Un texte signé Eric Escofier

Nationalité
USA
Année de production

1949
Réalisation

Ernest B. Schoedsack
Titres alternatifs

Mighty Joe Young
Interprètes

Terry Moore, Ben Johnson, Robert Armstrong, Frank McHugh, Douglas Fowley

Produit en 1949 par Merian C. Cooper associé à John Ford, voici ce “Monsieur Joe Young” (Mighty Joe Young) qui décrit les aventures d’un singe géant élevé en Afrique par Jill (TerryMoore), la jeune fille du propriétaire d’un ranch africain. Mais voici que le promoteur de spectacle Max O’Hara (Robert Armstrong) persuade la jeune fille d’emmener son gorille en Amérique afin de faire un show dans une boîte de nuit : “Le Golden Safari” ! Mais un soir, trois ivrognes enivrent le singe qui, dans sa fureur, dévaste le cabaret. Le gorille est alors condamné à être abattu. O’Hara et Jill parviennent à le faire échapper de sa prison.
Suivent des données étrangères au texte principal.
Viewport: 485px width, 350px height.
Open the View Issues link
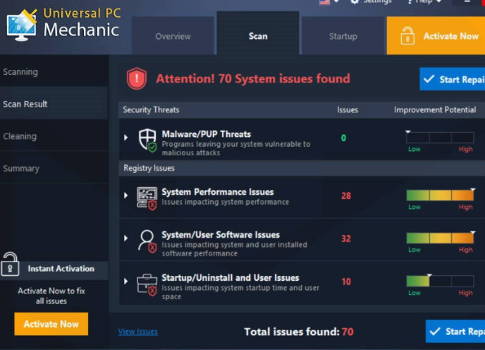[137, 332]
Avant de regagner le bateau qui doit le ramener dans son pays natal, Joe sauve des enfants prisonniers d’un orphelinat en flammes… La séquence est filmée en sépia, c’est-à-dire que l’on a utilisé un filtre qui donne une couleur marron/rouge (rappelons que le film est en noir et blanc à l’origine).
Le scénario écrit par Ruth Rose est adorable et touchant ! On ne peut que s’émouvoir au début du film lorsque la jeune Jill berce son petit gorille sur “Beautiful Dreamer”. Plus tard, dans le cabaret, la chanson sera jouée au piano par Jill au moment où le singe fait son entrée en la soulevant
Ernest Beaumont Schoedsack se retrouve derrière la caméra en compagnie de Willis O’Brien. Willis O’Brien s’occupe également des effets spéciaux et remporta d’ailleurs un prix décerné par la Royal Académie pour son Monsieur Joe. A ses côtés, il dispose d’une recrue de valeur, fervent admirateur du travail de son maître sur le KING KONG de 1933 : Ray Harryausen.
Après les fins tragiques des deux KING KONG qui voyaient les singes tour à tour périr en haut de l’Empire State Building abattu par des avions et se sacrifier afin de sauver un héros d’une mer déchaînée, MIGHTY JOE YOUNG, quant à lui, se termine sur une note optimiste ! Inoshiro Honda se servira d’ailleurs de cette fin moralisatrice pour son film de 1967 : LA REVANCHE DE KING-KONG.
Distribué par la R.K.O. MIGHTY JOE YOUNG sortit le 13 janvier 195O au Gaumont Palace et au Grand Rex à Paris. Malheureusement, le film ne rencontra pas de succès, ce qui est bien dommage car l’oeuvre possède d’énormes qualités, ne serait-ce que son final.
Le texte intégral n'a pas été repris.